__Kutipan Halaman__
___

Home / Politik / Menerangi Negeri dari Pinggiran: Jalan Panjang Bahlil Menyalakan Indonesia

Menerangi Negeri dari Pinggiran: Jalan Panjang Bahlil Menyalakan Indonesia

  
A. Hendra Peletteri (Wakil Direktur Kajian Strategis dan Teritorial Pemilu BSNPG

Oleh: A. Hendra Peletteri (Wakil Direktur Kajian Strategis dan Teritorial
Pemilu BSNPG

Ketika Bahlil Lahadalia dilantik sebagai Menteri Energi dan Sumber Daya Mineral (ESDM), banyak yang mengenalnya sebagai sosok pekerja keras, lugas, dan lahir dari latar belakang sederhana. Ia tumbuh di Papua, di tempat di mana listrik bukanlah hal yang mudah didapat. Ia tahu bagaimana rasanya hidup dalam gelap, bagaimana listrik bukan sekadar fasilitas, tapi kemewahan. Maka ketika hari ini Bahlil berbicara tentang komitmen menerangi seluruh desa di Indonesia pada 2030, itu bukan sekadar program kerja, itu adalah janji pribadi dari seorang anak bangsa yang pernah hidup dalam kegelapan.

Dalam laporannya kepada Presiden Prabowo Subianto, Bahlil menyampaikan data yang mengejutkan tapi jujur, bahwa masih ada 5.700 desa dan 4.400 dusun yang belum teraliri listrik. Sebuah fakta yang menyakitkan di tengah gempuran modernisasi. Dari angka itu, kita melihat dua hal sekaligus, tantangan besar dan peluang emas untuk menghadirkan keadilan energi bagi seluruh rakyat Indonesia.

Listrik Bukan Sekadar Cahaya: Ini Tentang Martabat dan Keadilan

Listrik selama ini kerap dilihat sebagai persoalan teknis jaringan, gardu, kabel, dan daya. Padahal, listrik adalah wajah paling nyata dari kehadiran negara. Tanpa listrik, tidak ada akses pendidikan malam hari, tidak ada usaha kecil yang bisa bertahan, tidak ada alat kesehatan yang bisa beroperasi optimal.

___

__Bahan yang Disediakan__
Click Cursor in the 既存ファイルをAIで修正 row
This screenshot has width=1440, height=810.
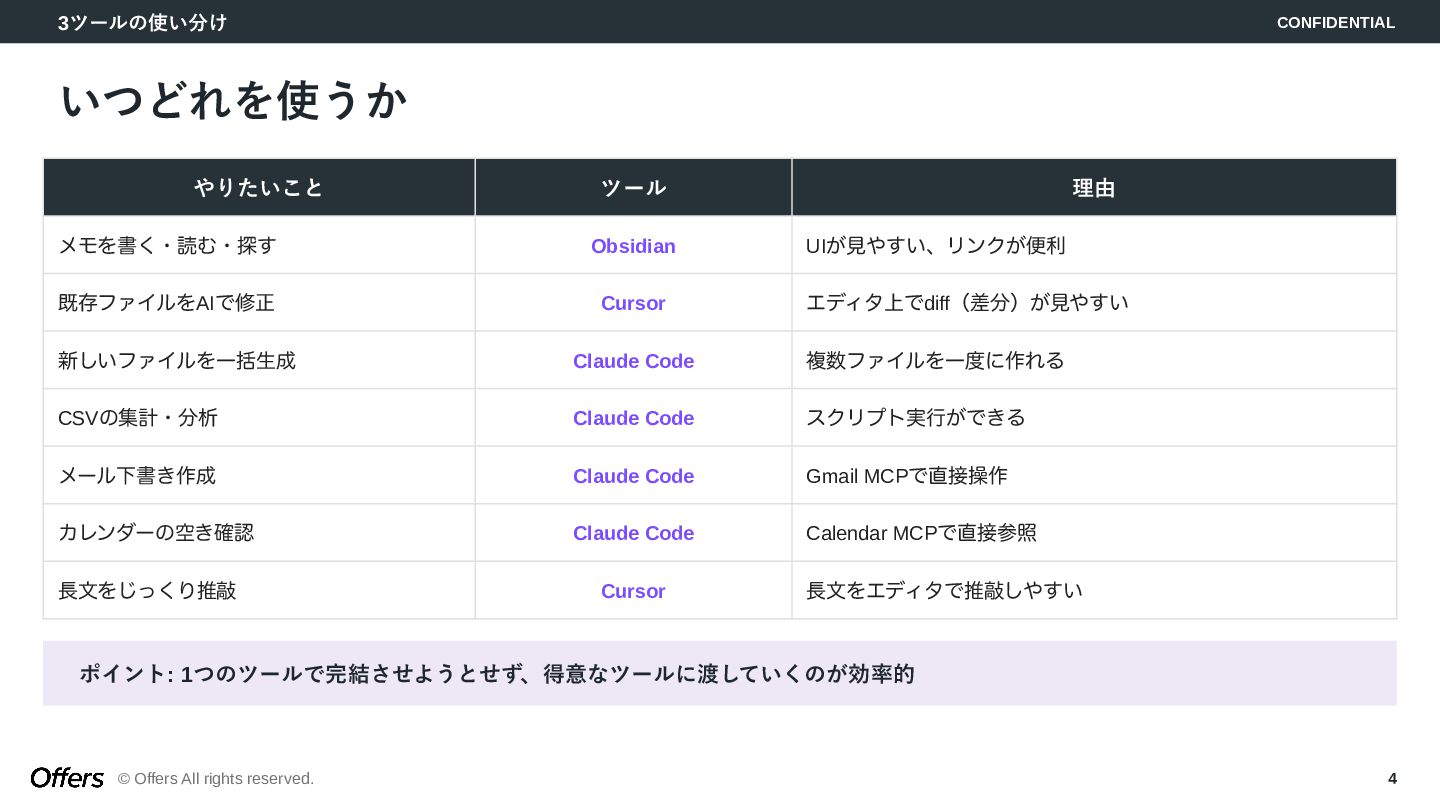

___

Tuliskan kembali secara utuh teks di atas tentang upaya Bahlil menerangi desa-desa di Indonesia, tanpa mengubah satu kata atau tanda baca pun.

Home / Politik / Menerangi Negeri dari Pinggiran: Jalan Panjang Bahlil Menyalakan Indonesia

Menerangi Negeri dari Pinggiran: Jalan Panjang Bahlil Menyalakan Indonesia

  
A. Hendra Peletteri (Wakil Direktur Kajian Strategis dan Teritorial Pemilu BSNPG

Oleh: A. Hendra Peletteri (Wakil Direktur Kajian Strategis dan Teritorial
Pemilu BSNPG

Ketika Bahlil Lahadalia dilantik sebagai Menteri Energi dan Sumber Daya Mineral (ESDM), banyak yang mengenalnya sebagai sosok pekerja keras, lugas, dan lahir dari latar belakang sederhana. Ia tumbuh di Papua, di tempat di mana listrik bukanlah hal yang mudah didapat. Ia tahu bagaimana rasanya hidup dalam gelap, bagaimana listrik bukan sekadar fasilitas, tapi kemewahan. Maka ketika hari ini Bahlil berbicara tentang komitmen menerangi seluruh desa di Indonesia pada 2030, itu bukan sekadar program kerja, itu adalah janji pribadi dari seorang anak bangsa yang pernah hidup dalam kegelapan.

Dalam laporannya kepada Presiden Prabowo Subianto, Bahlil menyampaikan data yang mengejutkan tapi jujur, bahwa masih ada 5.700 desa dan 4.400 dusun yang belum teraliri listrik. Sebuah fakta yang menyakitkan di tengah gempuran modernisasi. Dari angka itu, kita melihat dua hal sekaligus, tantangan besar dan peluang emas untuk menghadirkan keadilan energi bagi seluruh rakyat Indonesia.

Listrik Bukan Sekadar Cahaya: Ini Tentang Martabat dan Keadilan

Listrik selama ini kerap dilihat sebagai persoalan teknis jaringan, gardu, kabel, dan daya. Padahal, listrik adalah wajah paling nyata dari kehadiran negara. Tanpa listrik, tidak ada akses pendidikan malam hari, tidak ada usaha kecil yang bisa bertahan, tidak ada alat kesehatan yang bisa beroperasi optimal.